A Gaussian random field (GRF) $$\{Z(\boldsymbol{s}): \boldsymbol{s} \in D \subset \mathbb{R}^2 \}$$ is a collection of random variables where the observations occur in a continuous domain, and where every finite collection of random variables has a multivariate normal distribution. A random process $$Z(\cdot)$$ is said to be strictly stationary if it is invariant to shifts, that is, if for any set of locations $$\boldsymbol{s}_i$$, $$i=1,\ldots,n$$, and any $$\boldsymbol{h} \in R^2$$ the distribution of $$\{Z(\boldsymbol{s}_1), \ldots, Z(\boldsymbol{s}_n)\}$$ is the same as that of $$\{Z(\boldsymbol{s}_1 + \boldsymbol{h}), \ldots, Z(\boldsymbol{s}_n + \boldsymbol{h})\}$$. A less restrictive condition is given by the second-order stationarity (or weakly stationarity). Under this condition, the process has constant mean

$E[Z(\boldsymbol{s})] = \mu, \forall \boldsymbol{s} \in D,$ and the covariances depend only on the differences between locations

$Cov( Z(\boldsymbol{s}), Z(\boldsymbol{s}+\boldsymbol{h})) = C(\boldsymbol{h}), \forall \boldsymbol{s} \in D, \forall \boldsymbol{h} \in \mathbb{R}^2.$

In addition, if the covariances are functions only of the distances between locations and not of the directions, the process is called isotropic. If not, it is anisotropic. A process is said to be intrinsically stationary if in addition to the constant mean assumption it satisfies

$Var[Z(\boldsymbol{s}_i) - Z(\boldsymbol{s}_j)] = 2 \gamma (\boldsymbol{s}_i - \boldsymbol{s}_j), \forall \boldsymbol{s}_i, \boldsymbol{s}_j.$ The function $$2 \gamma(\cdot)$$ is known as the variogram and $$\gamma(\cdot)$$ as the semivariogram . Under the assumption of intrinsic stationarity, the constant-mean assumption implies

$2 \gamma(\boldsymbol{h}) = Var(Z(\boldsymbol{s}+\boldsymbol{h}) - Z(\boldsymbol{s})) = E[(Z(\boldsymbol{s}+\boldsymbol{h}) - Z(\boldsymbol{s}))^2],$ and the semivariogram can be easily estimated with the empirical semivariogram as follows:

$2 \hat \gamma(\boldsymbol{h}) = \frac{1}{|N(\boldsymbol{h})|} \sum_{N(\boldsymbol{h})} (Z(\boldsymbol{s}_i) - Z(\boldsymbol{s}_j))^2,$ where $$|N(\boldsymbol{h})|$$ denotes the number of distinct pairs in $$N(\boldsymbol{h}) = \{(\boldsymbol{s}_i, \boldsymbol{s}_j): \boldsymbol{s}_i-\boldsymbol{s}_j = \boldsymbol{h},\ i, j = 1, \ldots,n \}$$. Note that if the process is isotropic, the semivariogram is a function of the distance $$h=||\boldsymbol{h}||$$.

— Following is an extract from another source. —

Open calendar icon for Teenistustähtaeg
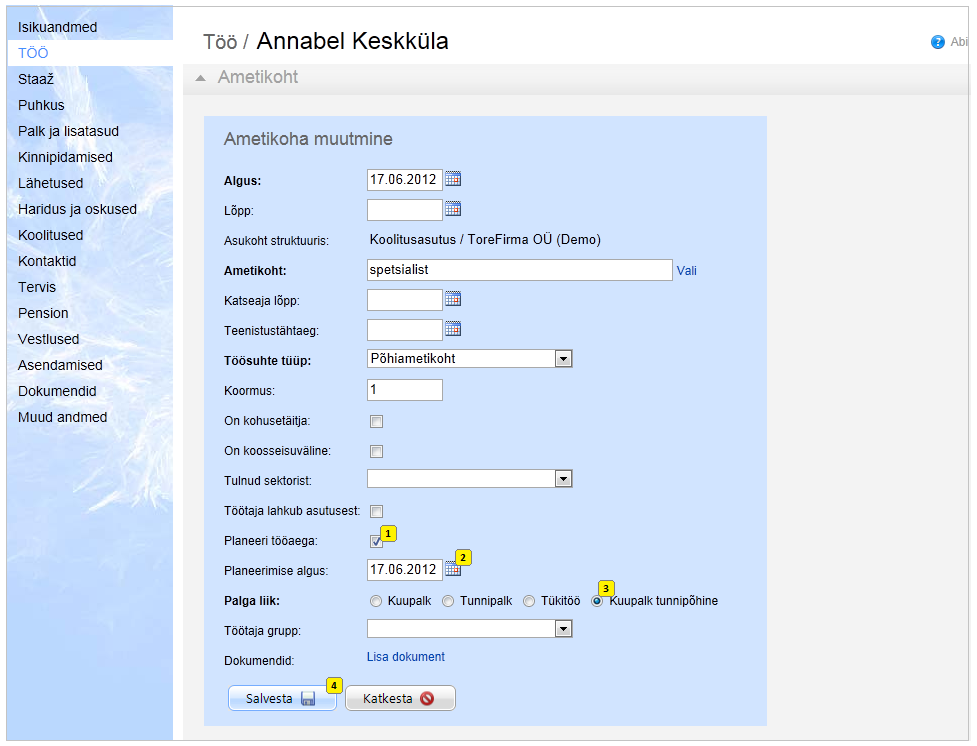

A plot of the empirical semivariogram against the separation distance conveys important information about the continuity and spatial variability of the process (Figure 8.1). Often, at relatively short distances, the semivariogram is small, and tends to increase with distance indicating that observations in close proximity tend to be more alike than those farther apart. Then, at a large separation distance referred to as range, the semivariogram levels off to a nearly constant value referred to as sill. Thus, the empirical semivariogram indicates that spatial dependence decays with distance within the range, and observations are spatially uncorrelated beyond the range, this reflected by a near constant variance. If there is a discontinuity or vertical jump at the origin, the process has nugget effect. This effect is often due to measurement error but can also indicate a spatially discontinuous process.

The empirical semivariogram can be used as exploratory tool to assess whether data present spatial correlation. Moreover, we can compare the empirical semivariogram with a Monte Carlo envelope of empirical semivariograms computed from random permutations of the data holding the locations fixed . If the empirical semivariogram increases with distance and lies outside the Monte Carlo envelope, there is evidence of spatial correlation.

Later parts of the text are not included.